Video released Wednesday shows the mid-air collision between a ground-based interceptor launched from Southern California and a simulated warhead fired from the Pacific Ocean.
The test, the first of its kind in nearly three years, was designed to prepare for any North Korean intercontinental ballistic missile strike and marked a key milestone in the U.S. missile defense system's development. The interceptor was launched from Vandenberg AFB at midday and targeted a simulated incoming warhead launched from the central Pacific Ocean.
The interceptor struck the simulated ICBM, launched from a test range on Kwajalein Atoll in the Pacific, as it traveled outside the Earth's atmosphere. Video released Wednesday by the U.S. Missile Defense Agency shows both launches and the impact.
The test was planned amid what are regarded as provocations by North Korea, which, as of last week, has carried out three missile tests in three weeks. The most recent North Korean test involved a short-range ballistic missile that traveled about 250 miles before splashing down in Japan's "exclusive economic zone" near the coast.
North Korean leader Kim Jong Un has vowed to deploy a nuclear-armed missile capable of reaching American territory. The North Koreans have not yet tested an intercontinental ballistic missile.
The American interceptor has an uneven track record, having succeeded nine times out of 17 attempts against missiles in test since 1999, although the most recent test — in June 2014 — was a success.
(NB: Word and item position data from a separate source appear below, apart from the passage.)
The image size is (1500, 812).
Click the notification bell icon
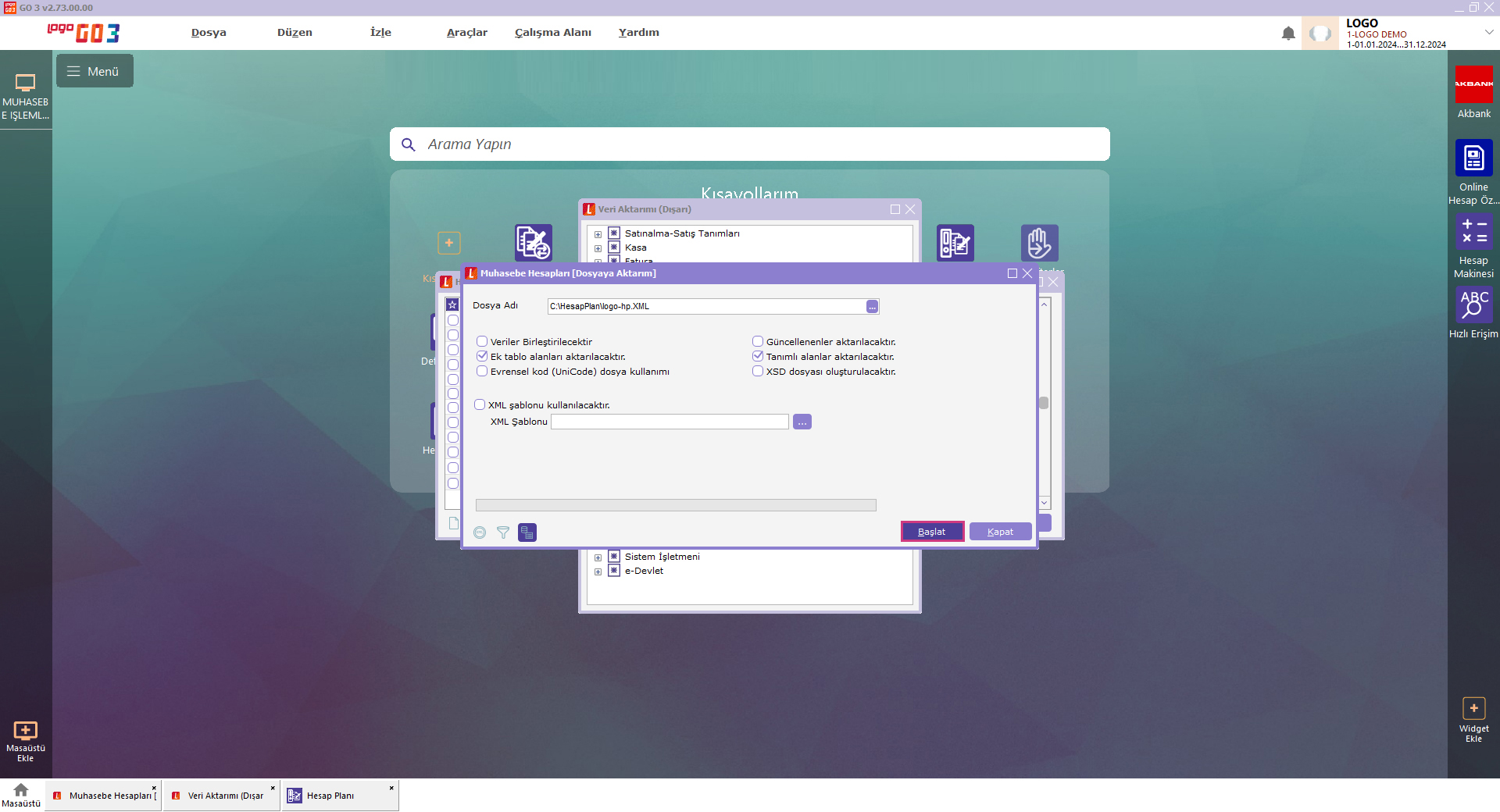tap(1288, 34)

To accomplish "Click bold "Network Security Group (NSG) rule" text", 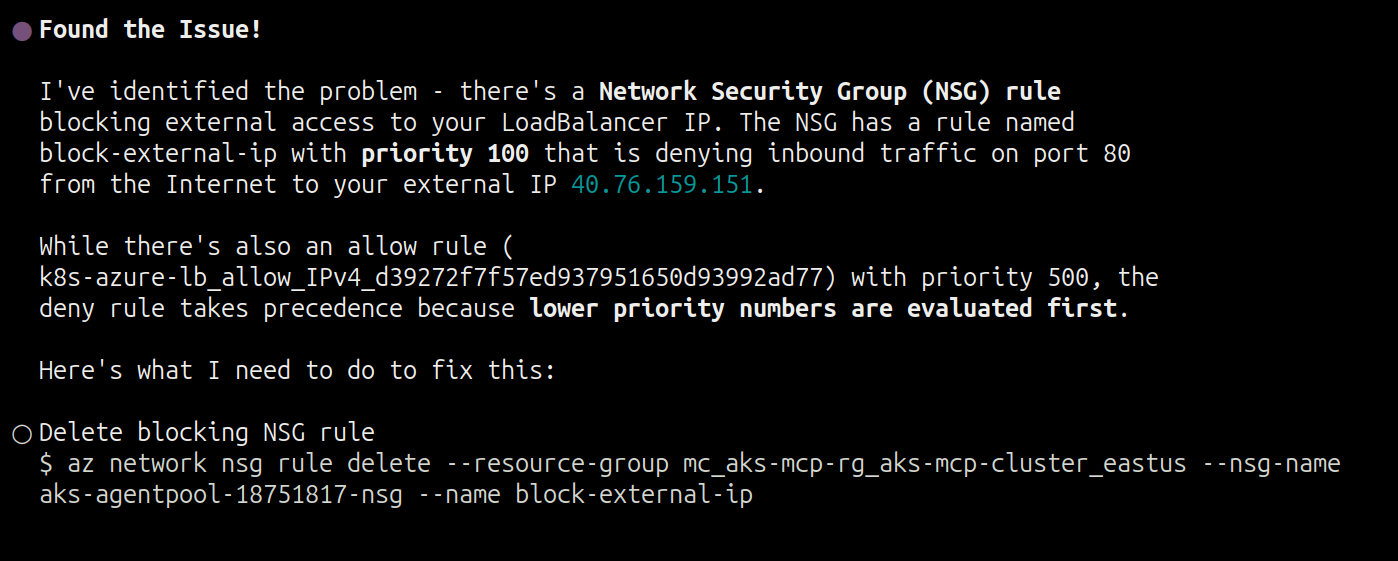I will pos(829,92).
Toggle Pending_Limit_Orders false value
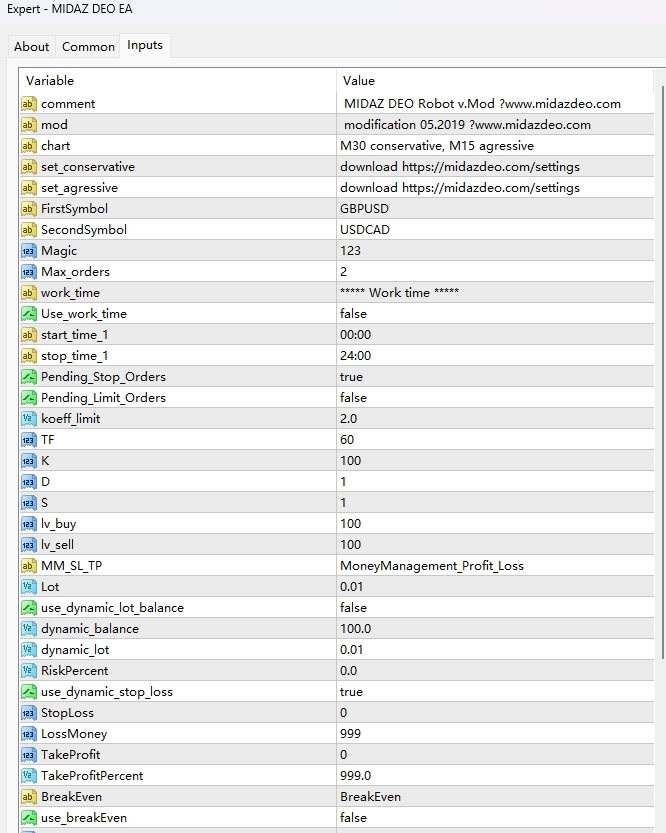Screen dimensions: 666x833 [x=353, y=398]
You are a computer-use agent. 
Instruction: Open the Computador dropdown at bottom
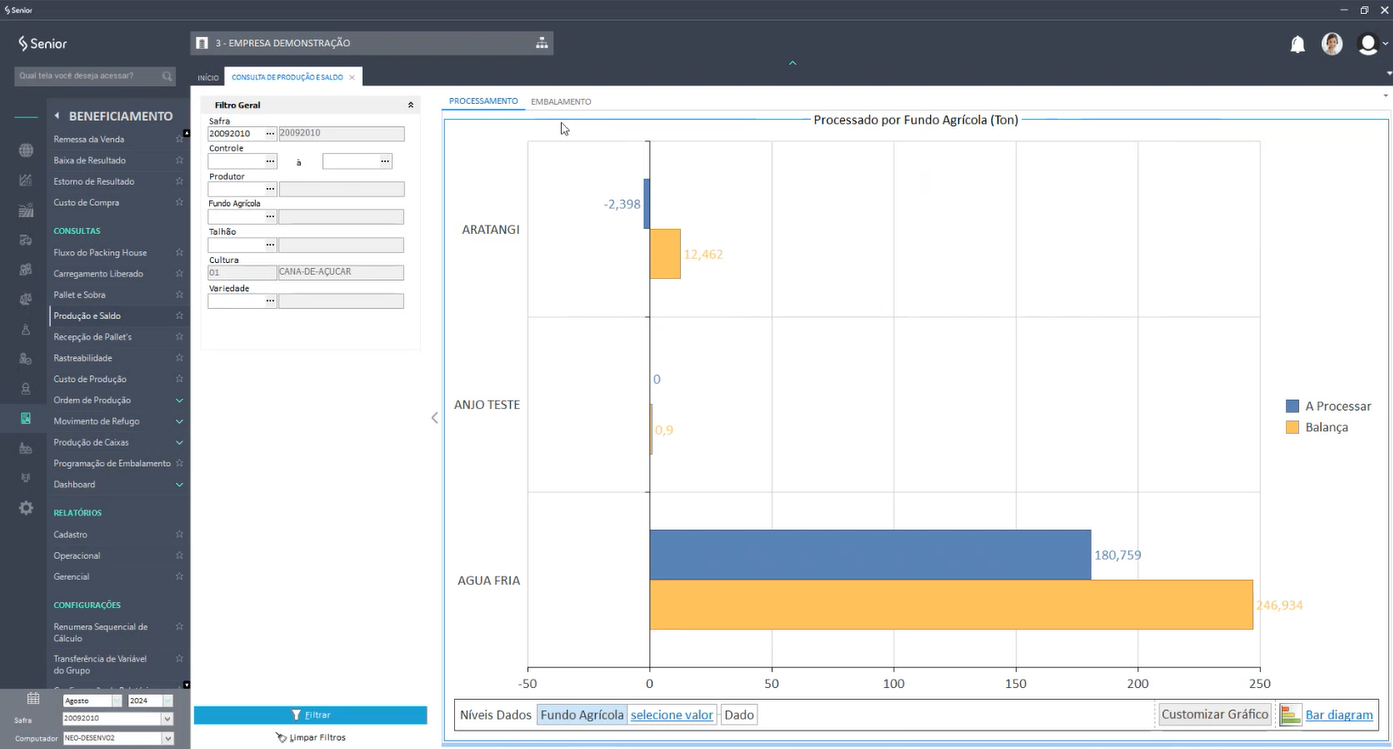(167, 739)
A test failure would have raised new questions about the defensive system, but wasn't likely to compel the Pentagon to abandon expansion plans.
The Pentagon is still incorporating engineering upgrades to a missile interceptor that has yet to be fully tested in realistic conditions.
The U.S. defense system has roots in President Ronald Reagan's efforts to develop a response to ballistic missile threats during the Cold War, when tensions were high between the U.S. and Soviet Union. It has been in place since 2004 and never used in combat or fully tested.
The U.S. has interceptors based at Fort Greely in Alaska and four at Vandenberg AFB, about 170 miles northwest of Los Angeles.